:: ASSIGNMENT ::
Transcribe all records verbatim.

:: DATA FOR REVIEW ::
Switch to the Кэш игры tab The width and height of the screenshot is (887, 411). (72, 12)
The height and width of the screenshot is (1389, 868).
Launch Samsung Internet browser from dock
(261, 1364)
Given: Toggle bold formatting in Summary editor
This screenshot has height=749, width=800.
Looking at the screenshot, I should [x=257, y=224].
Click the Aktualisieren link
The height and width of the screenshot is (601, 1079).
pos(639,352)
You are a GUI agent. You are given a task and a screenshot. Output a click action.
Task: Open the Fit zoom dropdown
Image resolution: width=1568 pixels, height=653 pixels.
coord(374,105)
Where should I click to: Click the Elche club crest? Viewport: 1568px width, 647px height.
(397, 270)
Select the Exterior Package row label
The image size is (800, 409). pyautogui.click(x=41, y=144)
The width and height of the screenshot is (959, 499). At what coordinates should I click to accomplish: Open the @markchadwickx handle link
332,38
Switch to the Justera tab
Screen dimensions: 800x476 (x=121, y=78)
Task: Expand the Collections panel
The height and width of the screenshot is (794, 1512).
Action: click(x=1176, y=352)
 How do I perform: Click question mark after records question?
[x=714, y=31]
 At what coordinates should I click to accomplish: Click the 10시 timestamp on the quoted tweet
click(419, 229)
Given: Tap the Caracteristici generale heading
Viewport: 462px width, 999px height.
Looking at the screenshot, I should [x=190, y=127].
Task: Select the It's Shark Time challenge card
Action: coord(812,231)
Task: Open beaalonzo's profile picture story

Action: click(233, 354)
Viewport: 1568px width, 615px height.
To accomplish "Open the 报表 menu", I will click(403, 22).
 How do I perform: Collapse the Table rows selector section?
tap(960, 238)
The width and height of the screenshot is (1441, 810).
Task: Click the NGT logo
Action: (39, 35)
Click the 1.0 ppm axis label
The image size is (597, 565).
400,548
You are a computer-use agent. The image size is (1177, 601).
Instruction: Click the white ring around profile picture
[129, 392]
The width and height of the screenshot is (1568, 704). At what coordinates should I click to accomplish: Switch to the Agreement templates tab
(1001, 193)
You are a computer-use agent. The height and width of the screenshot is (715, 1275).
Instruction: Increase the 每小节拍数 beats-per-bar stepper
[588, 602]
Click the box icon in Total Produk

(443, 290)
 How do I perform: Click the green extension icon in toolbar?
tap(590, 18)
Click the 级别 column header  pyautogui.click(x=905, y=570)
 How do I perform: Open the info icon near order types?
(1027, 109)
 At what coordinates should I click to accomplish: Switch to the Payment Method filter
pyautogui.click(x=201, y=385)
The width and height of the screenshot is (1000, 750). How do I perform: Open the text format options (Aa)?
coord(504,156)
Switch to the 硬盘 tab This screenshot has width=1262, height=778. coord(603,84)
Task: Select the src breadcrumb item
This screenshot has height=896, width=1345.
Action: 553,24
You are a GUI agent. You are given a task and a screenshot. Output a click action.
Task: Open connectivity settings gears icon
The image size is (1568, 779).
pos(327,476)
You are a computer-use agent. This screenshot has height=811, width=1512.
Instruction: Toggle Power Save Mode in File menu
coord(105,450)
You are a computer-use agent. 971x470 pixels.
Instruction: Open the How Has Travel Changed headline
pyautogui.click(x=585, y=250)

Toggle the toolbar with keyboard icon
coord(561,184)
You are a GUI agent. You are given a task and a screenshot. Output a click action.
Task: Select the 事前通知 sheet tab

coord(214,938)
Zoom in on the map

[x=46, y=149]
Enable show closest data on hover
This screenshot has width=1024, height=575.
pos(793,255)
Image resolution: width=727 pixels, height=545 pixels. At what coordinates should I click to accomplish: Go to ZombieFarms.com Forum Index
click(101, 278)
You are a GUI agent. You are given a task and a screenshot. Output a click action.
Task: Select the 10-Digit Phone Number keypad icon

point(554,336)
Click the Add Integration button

:: RESPONSE ::
Switch to the Кэш игры tab The width and height of the screenshot is (887, 411). (72, 12)
The height and width of the screenshot is (1389, 868).
Launch Samsung Internet browser from dock
(261, 1364)
Given: Toggle bold formatting in Summary editor
This screenshot has height=749, width=800.
Looking at the screenshot, I should [x=257, y=224].
Click the Aktualisieren link
The height and width of the screenshot is (601, 1079).
pos(639,352)
You are a GUI agent. You are given a task and a screenshot. Output a click action.
Task: Open the Fit zoom dropdown
Image resolution: width=1568 pixels, height=653 pixels.
coord(374,105)
Where should I click to: Click the Elche club crest? Viewport: 1568px width, 647px height.
(397, 270)
Select the Exterior Package row label
The image size is (800, 409). pyautogui.click(x=41, y=144)
The width and height of the screenshot is (959, 499). At what coordinates should I click to accomplish: Open the @markchadwickx handle link
332,38
Switch to the Justera tab
Screen dimensions: 800x476 (x=121, y=78)
Task: Expand the Collections panel
The height and width of the screenshot is (794, 1512).
Action: click(x=1176, y=352)
 How do I perform: Click question mark after records question?
[x=714, y=31]
 At what coordinates should I click to accomplish: Click the 10시 timestamp on the quoted tweet
click(419, 229)
Given: Tap the Caracteristici generale heading
Viewport: 462px width, 999px height.
Looking at the screenshot, I should [x=190, y=127].
Task: Select the It's Shark Time challenge card
Action: coord(812,231)
Task: Open beaalonzo's profile picture story

Action: click(233, 354)
Viewport: 1568px width, 615px height.
To accomplish "Open the 报表 menu", I will click(403, 22).
 How do I perform: Collapse the Table rows selector section?
tap(960, 238)
The width and height of the screenshot is (1441, 810).
Task: Click the NGT logo
Action: (39, 35)
Click the 1.0 ppm axis label
The image size is (597, 565).
400,548
You are a computer-use agent. The image size is (1177, 601).
Instruction: Click the white ring around profile picture
[129, 392]
The width and height of the screenshot is (1568, 704). At what coordinates should I click to accomplish: Switch to the Agreement templates tab
(1001, 193)
You are a computer-use agent. The height and width of the screenshot is (715, 1275).
Instruction: Increase the 每小节拍数 beats-per-bar stepper
[588, 602]
Click the box icon in Total Produk

(443, 290)
 How do I perform: Click the green extension icon in toolbar?
tap(590, 18)
Click the 级别 column header  pyautogui.click(x=905, y=570)
 How do I perform: Open the info icon near order types?
(1027, 109)
 At what coordinates should I click to accomplish: Switch to the Payment Method filter
pyautogui.click(x=201, y=385)
The width and height of the screenshot is (1000, 750). How do I perform: Open the text format options (Aa)?
coord(504,156)
Switch to the 硬盘 tab This screenshot has width=1262, height=778. coord(603,84)
Task: Select the src breadcrumb item
This screenshot has height=896, width=1345.
Action: 553,24
You are a GUI agent. You are given a task and a screenshot. Output a click action.
Task: Open connectivity settings gears icon
The image size is (1568, 779).
pos(327,476)
You are a computer-use agent. This screenshot has height=811, width=1512.
Instruction: Toggle Power Save Mode in File menu
coord(105,450)
You are a computer-use agent. 971x470 pixels.
Instruction: Open the How Has Travel Changed headline
pyautogui.click(x=585, y=250)

Toggle the toolbar with keyboard icon
coord(561,184)
You are a GUI agent. You are given a task and a screenshot. Output a click action.
Task: Select the 事前通知 sheet tab

coord(214,938)
Zoom in on the map

[x=46, y=149]
Enable show closest data on hover
This screenshot has width=1024, height=575.
pos(793,255)
Image resolution: width=727 pixels, height=545 pixels. At what coordinates should I click to accomplish: Go to ZombieFarms.com Forum Index
click(101, 278)
You are a GUI agent. You are given a task and a screenshot. Output a click action.
Task: Select the 10-Digit Phone Number keypad icon

point(554,336)
Click the Add Integration button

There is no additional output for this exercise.